There’s a different New York City outside of Manhattan, full of family restaurants, tree-lined streets, old country traditions and avant-garde art. It only takes a subway pass and a little exploration to find the cobblestone byways of Brooklyn, the bucolic wonders of the Bronx, and hidden culinary delights of Queens.
Start with a jaunt across the Brooklyn Bridge. To the right is New York’s gaping harbor, home to the Statue of Liberty, Governor’s Island, and Staten Island. Over your left shoulder, if you’re gazing northwest, you’ll see midtown Manhattan. The silver point is the Chrysler Building.
Follow the staircase exit on the left to Washington St. Welcome to Brooklyn. If you head left on Washington St, you’ll reach DUMBO (aka Down Under the Manhattan Bridge Overpass), a former industrial wasteland that’s been taken over by artists and turned into a gallery and loft-heavy residential space – with a few rough edges.
Swing by the Front St Galleries just up the road, before making a bee-line to Bubby’s, a former warehouse that’s now a luxury loft building - take in stellar East River views while you sample the homemade pies. Or, for a coffee and croissant fix, turn right onto Water St and stroll to Jacques Torres Chocolate (take an outdoor table overlooking the waterfront).
Now follow the 10-block stretch of leafy Brooklyn Heights Promenade, which overlooks the nabe’s gorgeous brownstones. Detour down Willow St to No 70 – that’s where Truman Capote wrote Breakfast at Tiffany’s. No visit to Brooklyn would be complete without stopping by one of the borough’s knockout landmarks: the white pillared beaux-arts Brooklyn Museum of Art - a subway ride away to Eastern Parkway.
Change the Brooklyn vibe from pastoral to offbeat with a trip to Coney Island. Grab a train to the Brooklyn coast and step off into the brisk sea air. Stretch your legs along the famous three-mile Coney Island Boardwalk, buffeted even in the summer by stiff Atlantic breezes, and check out the crazy Wonder Wheel and other 1940s freak show attractions that once made Coney Island the premier location for family fun.
Further east along the boardwalk toward Brighton Ave is an area known as Little Odessa, a nod to the Russian immigrants who started flocking here decades ago. Brush up on your Russian as you navigate food shops, delicatessens, bookstores and more, all selling trinkets and items from the homeland, from samovars to sturgeon.
From Little Odessa, jump on the subway and head uptown and beyond to the bustle and grit of the Bronx. It’s a feast for the senses along Arthur Ave, New York’s real Little Italy, full of old-school bodegas selling gourmet-cured meats, specialty cheeses, imported olive oils, pastas, sauces and breads. The street contains every cliché you can imagine, brought to vivid life: shouting children playing stickball, black-clad thick-ankled nonnas heading to mass, singing butchers carving meat.

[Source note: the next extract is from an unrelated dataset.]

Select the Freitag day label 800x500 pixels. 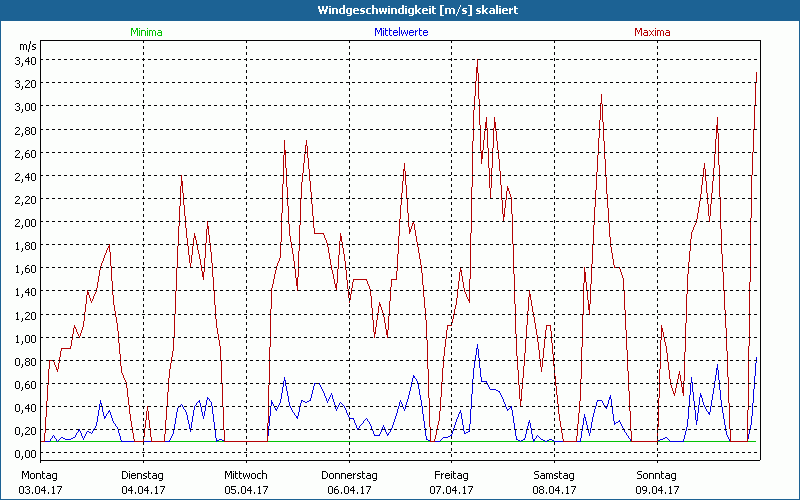click(451, 475)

From Arthur Ave, pick up the flavor of Japan by heading to Queens and one of its most delightful – and hard to find – museums. The indoor/outdoor Noguchi Museum has 13 galleries inside a converted factory building with granite and basalt installations delicately placed in contemplative locations around the gardens.
The heart and soul of Queens is still in nearby Astoria, the old Greek neighborhood that’s bursting with energy and activity, and studded with outstanding tavernas and gyro shops. Along Broadway, the center of hipster Queens, you’ll find the restaurants, bars and clubs have a decidedly Latin tone. Steinway, another main drag, has recently been dubbed Little Egypt for all its hookah-friendly cafés and shops.
Enjoy a beer at the Bohemian Beer Garden along with a a cross-section of cultures on a sunny afternoon before searching out some of the local Greek delights. Try Mezzo Mezzo, an Aegean hideaway, or nearby Ovelia on Thirtieth Ave.
There’s one more “best” to experience in New York’s boroughs: don’t leave Queens without sampling Astoria’s baklava, sold in every neighborhood restaurant and coffee shop. It’s better than anything you’ll find in Manhattan.